In concorso: dagli USA Born to Be Blue, dalla Thailandia Snap e dalla Danimarca Land of Mine.
di Paolo Bertolin
Percorsi nella Storia, collettiva e individuale in tre dei film passati in concorso al Festival di Tokyo. Si comincia con una pagina di Storia post-Seconda Guerra Mondiale assai poco nota in Land of Mine del danese Martin Pieter Zandvliet. Dopo la liberazione dall'occupazione tedesca la Danimarca fu lasciata con oltre due milioni di mine sulla sua costa occidentale, dove i tedeschi erano convinti sarebbero sbarcati gli alleati. L'opera di disinnesco dell'enorme quantitativo di mine fu condotta da prigionieri di guerra tedeschi, per la maggior parte giovanissimi, inviati in battaglia negli ultimi tragici e convulsi giorni della guerra.
Zandvliet racconta di un'unità di questi malcapitati, sorvegliati e comandati da un sergente danese dapprima inflessibile, ma che poi, ovviamente, si rende conto d'avere a che fare con ragazzini incolpevoli. Il dato storico è l'aspetto più interessante di un film scolastico, prevedibilissimo in ogni dettaglio dello svolgimento narrativo e persino della messa in scena (le tragiche esplosioni che arrivano sempre esattamente dove te l'aspetti...).

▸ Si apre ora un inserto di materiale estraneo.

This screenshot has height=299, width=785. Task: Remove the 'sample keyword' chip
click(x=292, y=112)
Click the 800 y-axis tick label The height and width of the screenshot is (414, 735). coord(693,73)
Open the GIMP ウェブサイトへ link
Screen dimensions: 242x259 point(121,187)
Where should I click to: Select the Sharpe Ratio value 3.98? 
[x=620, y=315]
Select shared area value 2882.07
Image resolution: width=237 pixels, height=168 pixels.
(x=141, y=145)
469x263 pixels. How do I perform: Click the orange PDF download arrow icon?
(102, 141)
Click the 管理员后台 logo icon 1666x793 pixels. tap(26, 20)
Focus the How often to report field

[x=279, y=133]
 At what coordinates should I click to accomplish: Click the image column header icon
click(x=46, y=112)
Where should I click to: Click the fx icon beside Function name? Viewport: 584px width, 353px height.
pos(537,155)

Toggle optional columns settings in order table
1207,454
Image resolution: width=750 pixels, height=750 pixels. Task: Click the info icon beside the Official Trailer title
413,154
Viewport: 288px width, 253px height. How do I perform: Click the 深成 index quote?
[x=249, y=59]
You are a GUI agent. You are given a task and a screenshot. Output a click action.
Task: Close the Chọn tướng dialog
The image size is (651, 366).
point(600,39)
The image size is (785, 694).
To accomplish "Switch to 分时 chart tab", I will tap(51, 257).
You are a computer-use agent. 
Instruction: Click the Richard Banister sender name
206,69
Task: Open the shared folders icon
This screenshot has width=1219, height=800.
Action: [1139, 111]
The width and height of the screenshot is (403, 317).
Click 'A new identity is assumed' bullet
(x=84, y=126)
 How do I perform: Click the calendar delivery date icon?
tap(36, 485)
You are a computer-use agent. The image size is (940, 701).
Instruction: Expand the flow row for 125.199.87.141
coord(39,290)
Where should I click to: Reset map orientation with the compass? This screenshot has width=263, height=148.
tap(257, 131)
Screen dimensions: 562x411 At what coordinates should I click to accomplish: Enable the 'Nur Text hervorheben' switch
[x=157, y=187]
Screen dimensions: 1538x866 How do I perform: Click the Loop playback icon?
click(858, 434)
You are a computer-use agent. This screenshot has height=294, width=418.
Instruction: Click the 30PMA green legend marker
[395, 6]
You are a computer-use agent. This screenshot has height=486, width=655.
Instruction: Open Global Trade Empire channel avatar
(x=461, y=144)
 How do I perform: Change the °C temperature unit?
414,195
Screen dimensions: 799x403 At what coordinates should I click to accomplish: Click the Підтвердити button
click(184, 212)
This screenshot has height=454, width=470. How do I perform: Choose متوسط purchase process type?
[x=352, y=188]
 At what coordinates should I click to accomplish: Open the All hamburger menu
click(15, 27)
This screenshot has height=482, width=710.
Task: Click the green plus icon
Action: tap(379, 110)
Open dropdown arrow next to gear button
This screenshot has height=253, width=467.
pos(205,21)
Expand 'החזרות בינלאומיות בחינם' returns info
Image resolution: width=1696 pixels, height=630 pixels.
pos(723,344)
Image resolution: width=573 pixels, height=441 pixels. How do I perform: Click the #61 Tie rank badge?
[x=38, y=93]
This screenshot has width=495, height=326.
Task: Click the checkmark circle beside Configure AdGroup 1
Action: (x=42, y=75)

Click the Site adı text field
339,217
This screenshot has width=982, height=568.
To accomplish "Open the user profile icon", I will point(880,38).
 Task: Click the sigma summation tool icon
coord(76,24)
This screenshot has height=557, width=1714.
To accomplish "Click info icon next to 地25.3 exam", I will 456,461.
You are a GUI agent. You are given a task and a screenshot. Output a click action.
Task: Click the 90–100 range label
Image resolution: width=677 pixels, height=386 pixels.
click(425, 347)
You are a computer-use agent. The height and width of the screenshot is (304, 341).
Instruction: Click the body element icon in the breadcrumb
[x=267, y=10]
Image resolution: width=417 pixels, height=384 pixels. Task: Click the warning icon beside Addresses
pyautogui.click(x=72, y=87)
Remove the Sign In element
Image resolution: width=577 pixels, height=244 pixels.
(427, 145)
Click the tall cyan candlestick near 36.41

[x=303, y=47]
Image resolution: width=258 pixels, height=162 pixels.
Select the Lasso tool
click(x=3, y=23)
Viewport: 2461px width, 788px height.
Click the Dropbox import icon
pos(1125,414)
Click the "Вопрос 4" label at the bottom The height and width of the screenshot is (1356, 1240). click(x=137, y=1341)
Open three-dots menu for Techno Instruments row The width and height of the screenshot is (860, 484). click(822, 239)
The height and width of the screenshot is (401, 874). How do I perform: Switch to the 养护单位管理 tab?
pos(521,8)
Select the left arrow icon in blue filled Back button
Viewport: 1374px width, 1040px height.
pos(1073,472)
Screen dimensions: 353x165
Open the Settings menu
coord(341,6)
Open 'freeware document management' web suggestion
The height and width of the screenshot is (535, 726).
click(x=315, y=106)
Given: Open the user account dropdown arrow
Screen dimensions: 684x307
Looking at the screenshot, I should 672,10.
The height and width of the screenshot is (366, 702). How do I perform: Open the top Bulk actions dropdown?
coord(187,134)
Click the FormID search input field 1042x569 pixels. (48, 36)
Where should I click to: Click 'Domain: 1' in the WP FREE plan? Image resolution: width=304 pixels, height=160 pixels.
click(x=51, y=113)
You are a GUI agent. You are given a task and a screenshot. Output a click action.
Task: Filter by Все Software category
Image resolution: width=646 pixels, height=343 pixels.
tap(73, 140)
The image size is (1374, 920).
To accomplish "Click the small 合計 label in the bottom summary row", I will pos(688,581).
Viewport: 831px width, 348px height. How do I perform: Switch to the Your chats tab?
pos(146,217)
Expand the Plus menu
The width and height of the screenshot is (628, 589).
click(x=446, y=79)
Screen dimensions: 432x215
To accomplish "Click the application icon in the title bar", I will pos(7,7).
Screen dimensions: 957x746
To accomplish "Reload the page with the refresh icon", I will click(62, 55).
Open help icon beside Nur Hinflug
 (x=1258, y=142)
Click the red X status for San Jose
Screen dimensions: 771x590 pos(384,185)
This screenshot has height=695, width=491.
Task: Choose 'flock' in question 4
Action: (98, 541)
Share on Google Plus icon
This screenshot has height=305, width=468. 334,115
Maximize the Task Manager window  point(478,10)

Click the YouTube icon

Non aiuta poi che i personaggi rimangano figurine stereotipate senza spessore, imperdonabilmente prive di credibili storie individuali che le ancorino allo sfondo della Storia.
Al contrario, in Snap del thailandese Kongdej Jaturanrasmee, la difficoltà di raccontare il passato traumatico del paese porta a privilegiare il romanticismo malinconico di una relazione che la Storia ha troncato.
Comprensibilissimo quanto sia difficile rievocare il passato di colpi di stato militari e repressioni dei movimenti studenteschi in un paese che al momento è nuovamente sotto il governo di una giunta militare, ma il contesto storico su cui si staglia la vicenda di due ex innamorati che si ritrovano, allorché lei sta per sposare un altro, e che dovrebbe aver segnato la loro divisione, è trattato in maniera così evasiva da risultare edulcorato. Senza contare che la storia d'amore al centro del racconto pare più una mera cotta adolescenziale che una grande passione tragicamente interrotta.
Storia individuale tout court, invece, nella biografia filmata del grande trombettista jazz Chet Baker in Born to Be Blue di Robert Budreau. Sarà anche impietoso, ma è inevitabile ricordare che a Baker il fotografo Bruce Weber consacrò nel 1988 uno splendido lungometraggio documentario, Let's Get Lost - Perdiamoci. Il paragone è impietoso perché il film di Budreau nulla condivide dello splendore fotografico di quello di Weber. Il bianco e nero di Budreau è piatto e convenzionale a cominciare dal suo utilizzo come marca narrativa di un passato raccontato nel film. Perché sì, Born to Be Blue prende le mosse dall'incontro sul set di un film mai completato tra Baker e la compagna attrice Jane, che gli stette al fianco nel periodo della disintossicazione e del ritorno sulle scene dopo un'aggressione che gli fece perdere i denti e che si temeva l'avrebbe allontanato per sempre dalla musica. A parte lo stacco in cui la finzione del set nel set viene rivelata, il solo momento in cui Born to Be Blue si solleva da una messa in scena di convenzionale pulizia e pulsa di un'emozione vibrante si manifesta quando Ethan Hawke si confronta con l'interpretazione vocale di Baker in occasione del suo primo ritorno alla performance di fronte ad un pubblico in studio di registrazione. La sfida per Hawke è ardua, ma gli vanno riconosciuti una passione e un immersione nell'Arte di Baker che latitano nel resto del film.
Peccato quindi che il suo impegno attoriale sia al servizio di un copione formattato sul cliché dell'artista maledetto e autodistruttivo. Se l'intento era quello d'instradare Hawke sulla rotta per le nomination agli Oscar, il tentativo rischia d'essere fallito.
Vedremo comunque che ne penserà la giuria di Tokyo capitanata da Bryan Singer, visto che sin qui la competizione non pare proprio prendere quota.